P3‐054: The amyloid‐binding agent bta‐eg 4 reduces pathological tau species in a novel organotypic 3xTg‐AD brain slice culture model that recapitulates key in vivo degenerative phenotypes

Background:The progressive development of amyloid and tau deposits, synaptic dysfunction and cognitive decline are well characterised in 3xTg-AD mice. 3xTg-AD mice thus provide an excellent model for testing the potential benefit of new disease-modifying treatments. Organotypic brain slice culture models provide an alternative to early stage in vivo testing since they recapitulate key disease features, and provide a higher throughput platform for drug screening.

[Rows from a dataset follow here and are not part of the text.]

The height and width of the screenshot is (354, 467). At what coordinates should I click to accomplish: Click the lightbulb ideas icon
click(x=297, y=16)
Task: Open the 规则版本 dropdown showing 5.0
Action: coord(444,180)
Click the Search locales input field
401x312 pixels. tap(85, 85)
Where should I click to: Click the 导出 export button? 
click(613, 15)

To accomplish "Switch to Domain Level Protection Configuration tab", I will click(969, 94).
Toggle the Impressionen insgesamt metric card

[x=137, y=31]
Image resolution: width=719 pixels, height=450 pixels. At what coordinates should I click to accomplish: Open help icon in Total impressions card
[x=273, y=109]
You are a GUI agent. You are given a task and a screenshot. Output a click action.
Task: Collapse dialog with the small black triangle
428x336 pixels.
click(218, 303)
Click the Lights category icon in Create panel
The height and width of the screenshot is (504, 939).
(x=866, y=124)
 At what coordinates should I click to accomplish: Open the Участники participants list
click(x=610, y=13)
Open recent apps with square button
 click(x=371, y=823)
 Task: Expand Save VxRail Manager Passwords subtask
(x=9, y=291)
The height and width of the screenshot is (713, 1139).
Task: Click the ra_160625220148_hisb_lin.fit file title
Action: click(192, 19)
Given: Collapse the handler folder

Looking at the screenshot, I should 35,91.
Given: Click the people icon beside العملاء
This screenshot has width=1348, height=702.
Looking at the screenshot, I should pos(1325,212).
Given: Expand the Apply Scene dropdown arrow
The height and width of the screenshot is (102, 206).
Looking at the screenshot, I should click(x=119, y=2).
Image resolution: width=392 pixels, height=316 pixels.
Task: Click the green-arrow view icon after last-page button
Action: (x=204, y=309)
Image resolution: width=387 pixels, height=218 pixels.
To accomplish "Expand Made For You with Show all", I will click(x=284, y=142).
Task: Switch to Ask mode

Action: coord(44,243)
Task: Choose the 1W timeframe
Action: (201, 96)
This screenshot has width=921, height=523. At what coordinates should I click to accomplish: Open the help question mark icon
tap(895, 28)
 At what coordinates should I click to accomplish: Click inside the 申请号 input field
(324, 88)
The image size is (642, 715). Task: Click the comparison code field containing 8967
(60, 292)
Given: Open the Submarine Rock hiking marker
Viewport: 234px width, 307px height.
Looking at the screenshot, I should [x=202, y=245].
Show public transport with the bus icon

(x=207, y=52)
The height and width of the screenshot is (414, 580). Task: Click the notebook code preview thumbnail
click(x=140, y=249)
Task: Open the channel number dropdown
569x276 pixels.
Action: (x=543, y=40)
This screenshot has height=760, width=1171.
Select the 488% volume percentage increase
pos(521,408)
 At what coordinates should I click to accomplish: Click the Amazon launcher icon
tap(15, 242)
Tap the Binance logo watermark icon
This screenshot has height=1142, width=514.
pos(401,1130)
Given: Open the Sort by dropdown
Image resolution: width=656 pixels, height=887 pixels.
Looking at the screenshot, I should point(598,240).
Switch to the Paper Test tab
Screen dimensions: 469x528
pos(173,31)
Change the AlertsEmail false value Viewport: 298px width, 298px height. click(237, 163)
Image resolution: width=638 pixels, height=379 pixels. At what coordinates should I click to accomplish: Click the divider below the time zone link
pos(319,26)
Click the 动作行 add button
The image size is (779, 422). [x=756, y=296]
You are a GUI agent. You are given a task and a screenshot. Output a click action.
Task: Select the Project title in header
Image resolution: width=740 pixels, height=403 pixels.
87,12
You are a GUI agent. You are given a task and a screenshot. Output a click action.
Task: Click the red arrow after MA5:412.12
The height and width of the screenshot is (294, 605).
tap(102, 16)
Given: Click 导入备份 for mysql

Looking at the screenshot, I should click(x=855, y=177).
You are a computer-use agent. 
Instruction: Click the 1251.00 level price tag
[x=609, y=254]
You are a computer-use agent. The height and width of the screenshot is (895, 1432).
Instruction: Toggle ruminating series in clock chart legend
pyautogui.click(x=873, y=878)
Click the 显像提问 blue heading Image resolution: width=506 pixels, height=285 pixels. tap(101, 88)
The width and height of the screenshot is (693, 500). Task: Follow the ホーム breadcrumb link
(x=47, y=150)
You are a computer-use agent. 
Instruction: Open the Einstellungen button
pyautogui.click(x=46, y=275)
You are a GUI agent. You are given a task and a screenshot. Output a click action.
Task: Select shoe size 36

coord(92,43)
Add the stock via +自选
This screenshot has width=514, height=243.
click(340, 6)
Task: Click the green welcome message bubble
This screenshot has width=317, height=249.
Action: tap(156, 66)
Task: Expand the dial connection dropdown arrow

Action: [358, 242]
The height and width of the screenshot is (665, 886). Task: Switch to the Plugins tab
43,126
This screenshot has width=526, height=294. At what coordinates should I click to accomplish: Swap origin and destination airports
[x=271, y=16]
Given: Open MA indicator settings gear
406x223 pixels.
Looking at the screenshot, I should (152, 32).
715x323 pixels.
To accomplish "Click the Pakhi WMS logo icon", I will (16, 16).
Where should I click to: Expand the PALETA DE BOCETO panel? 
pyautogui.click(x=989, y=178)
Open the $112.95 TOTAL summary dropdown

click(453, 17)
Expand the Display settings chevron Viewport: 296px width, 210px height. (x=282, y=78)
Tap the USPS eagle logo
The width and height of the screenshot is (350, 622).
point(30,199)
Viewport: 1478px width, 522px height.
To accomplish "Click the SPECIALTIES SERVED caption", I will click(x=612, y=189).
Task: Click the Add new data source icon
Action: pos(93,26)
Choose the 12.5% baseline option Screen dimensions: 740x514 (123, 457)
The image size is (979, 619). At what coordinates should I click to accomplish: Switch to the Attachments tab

Here, we describe a novel organotypic 3xTg-AD brain slice culture model, and highlight its potential for researching the effects of disease-modifying agents such as the amyloid-binding tetra (ethylene glycol) derivative of benzothiazole aniline, BTAEG4. Methods: Organotypic brain slice cultures were prepared from neonatal 3xTg-AD and WT mice and cultured for several weeks. Slices were characterised for changes in total and phosphorylated tau and APP processing, with respect to aged mice. Slice cultures were treated with disease-modifying agents such as BTA-EG4 and the effects on abnormal tau species and APP processing were determined. Results:Organotypic brain slice cultures from 3xTgAD mice show elevated tau phosphorylation and the presence of high molecular weight tau species soon after culture, in comparison to slice cultures from WT mice. The novel amyloid-binding agent BTA-EG4, previously reported to reduce levels of beta-amyloid (Ab), increase dendritic spine density and ameliorate cognitive decline in mouse models of AD, was found here to also reduce the presence of abnormal tau species and other neurodegenerative features in 3xTg-AD brain slice cultures. Conclusions:We have successfully established a method to produce and maintain brain slices from 3xTg-AD mice in culture long-term. Our observations of rapid development of tau pathology in 3xTg-AD brain slices highlights the potential of this model as a more rapid and reliable in vitro method for drug screening prior to in vivo testing. Indeed, we demonstrate here novel tau-directed effects of BTA-EG4. The precise mode of action of this drug is currently being explored. Our findings support the further exploration of BTA-EG4 as a candidate therapeutic for Alzheimer’s disease.